Pero no hay que ser demasiado perspicaz para distinguir la ordinariez y la vulgaridad cuando se ejercitan como estrategia política. Es asombroso, además de sonrojante, contemplar a veces a nuestros ilustres diputados y senadores en pleno ejercicio de sus honorables funciones. No me refiero a los mítines, porque en ellos la sociedad acepta tácitamente que se abra la veda de la insolencia y la tosquedad, sino a cuando el escenario es alguna de las cámaras de representación. Tampoco aludo sólo a insultos con palabras gruesas o mal sonantes. Estoy simplemente pensando en las ramplonas insinuaciones sobre prácticas políticas fraudulentas y no demostrables, en las toscas acusaciones sobre supuestos motivos que llevan a los líderes a perseverar en el ejercicio de sus funciones o en los calificativos de oportunismo que estos días se repiten con tan machacona insistencia.
Ustedes son unos ocupas. Tienen un pacto secreto con los que quieren romper España. Están siendo cómplices de un golpe de Estado. Se gastan el dinero en putas. Son unas ratas. Nada más y nada menos. Recriminaciones que demuestran que quien las emite no debe de encontrar puntos débiles políticos en el día a día de sus adversarios por donde atacar como oposición. Acusaciones que sólo demuestran rabia y crispación. Desmañadas maniobras que desacreditan al que las utiliza. Palabras sin soporte fehaciente. Bla, bla, bla.

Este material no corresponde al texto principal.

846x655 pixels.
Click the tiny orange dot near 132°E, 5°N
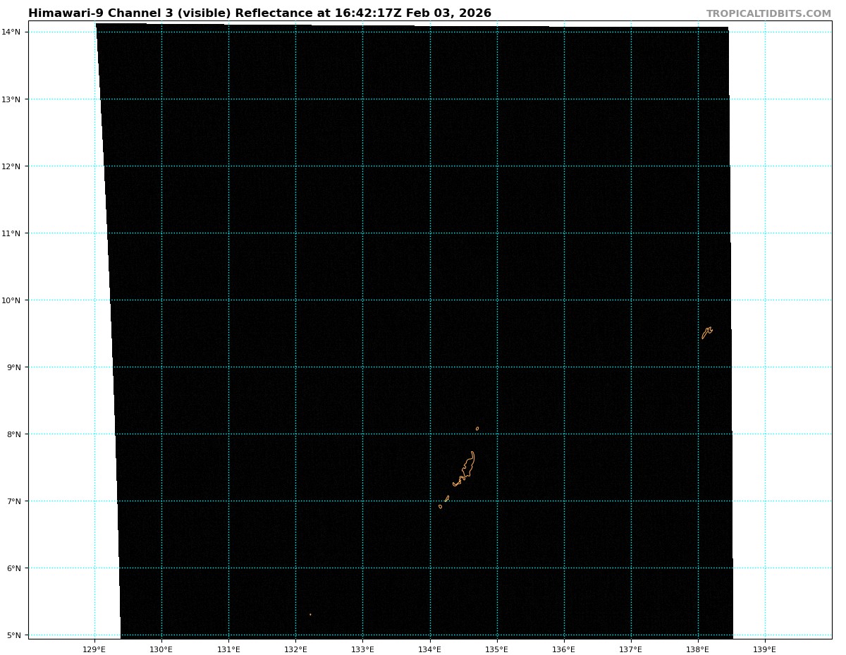[x=310, y=614]
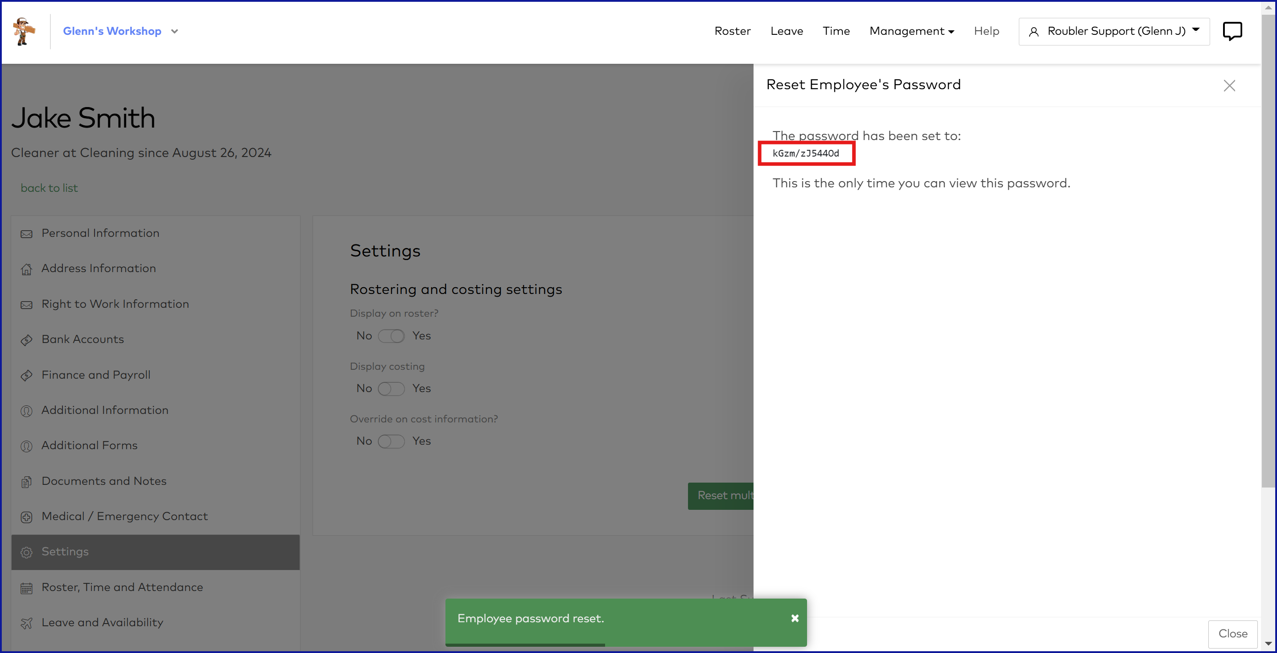Click the Glenn's Workshop mascot logo
The height and width of the screenshot is (653, 1277).
23,31
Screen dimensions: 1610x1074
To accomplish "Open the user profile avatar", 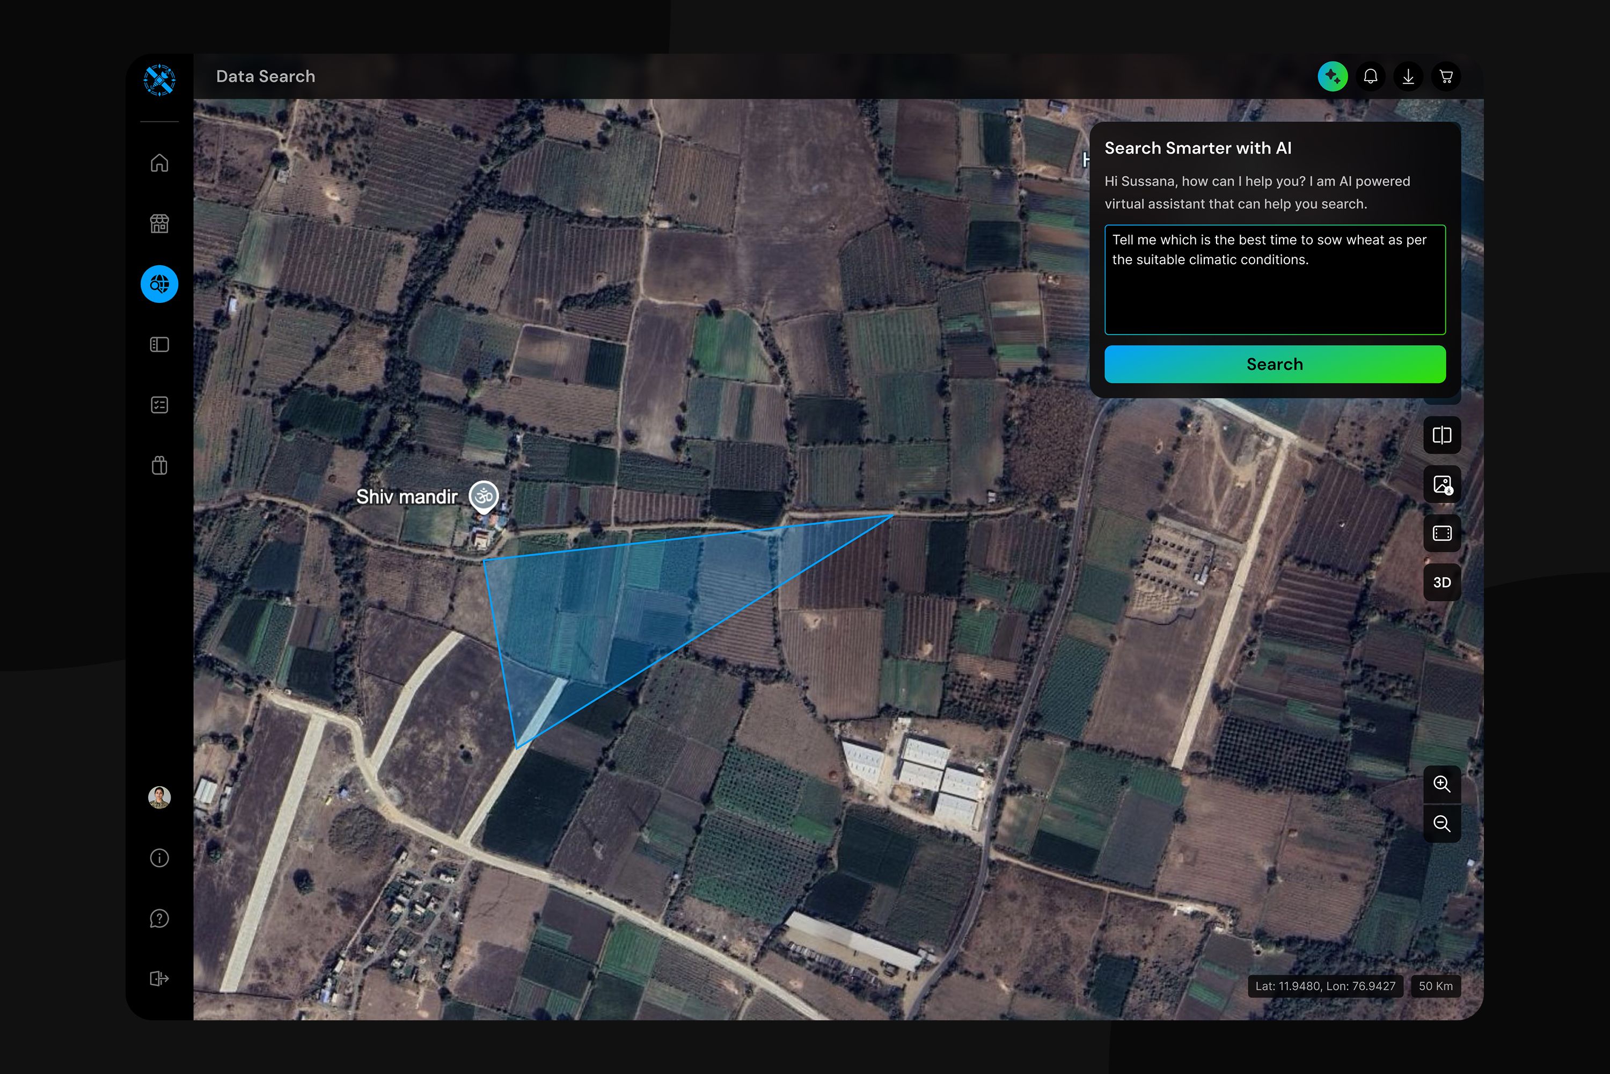I will [159, 797].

Me decía el otro día un amigo de pensamiento progresista (tengo amigos de todos los colores) que oír esta continua letanía de machacones intentos de desacreditación le reconfortaba, porque era muy improbable que calara en la mente de los ciudadanos. Sólo sus incondicionales –añadía- las recibirán con satisfacción, pero esos ya se sabe de antemano lo que opinan. Sin embargo -continuaba-, la enorme franja de votantes que miran a izquierda y a derecha para decidir qué es lo que más conviene en cada momento, que no son otros que los que al final inclinan la balanza en las elecciones, no pueden entender tanta falta de ideas, tanta trivialidad. Es más, muchos de ellos echarán de menos la sana confrontación de ideas, la imprescindible discusión sobre la idoneidad de las medidas económicas y el necesario contraste entre los modelos políticos propuestos por unos y por otros. En definitiva -concluía su raznamiento-, lamentarán que no se esté haciendo oposición en el exacto sentido de la palabra.
Está claro que algunos intentan fomentar la crispación como estrategia para lograr recuperar el poder a toda prisa. Se les nota tanto que su actitud produce vergüenza ajena. Han abandonado la senda del diálogo político y de la legítima discusión parlamentaria para caer en la torpe descalificación personal. Digo torpe, porque convence a pocos. Ni siquiera, según indican las encuestas, a muchos de sus antiguos votante. Pero lo peor no es eso, lo peor es que el griterío va en aumento día a día, como si una vez iniciado el camino emprendido les faltara cintura política y fueran incapaces de cambiar el rumbo. Ellos sabrán lo que hacen con sus estrategias, pero a mí no me parece que ese sea el camino que más les favorece.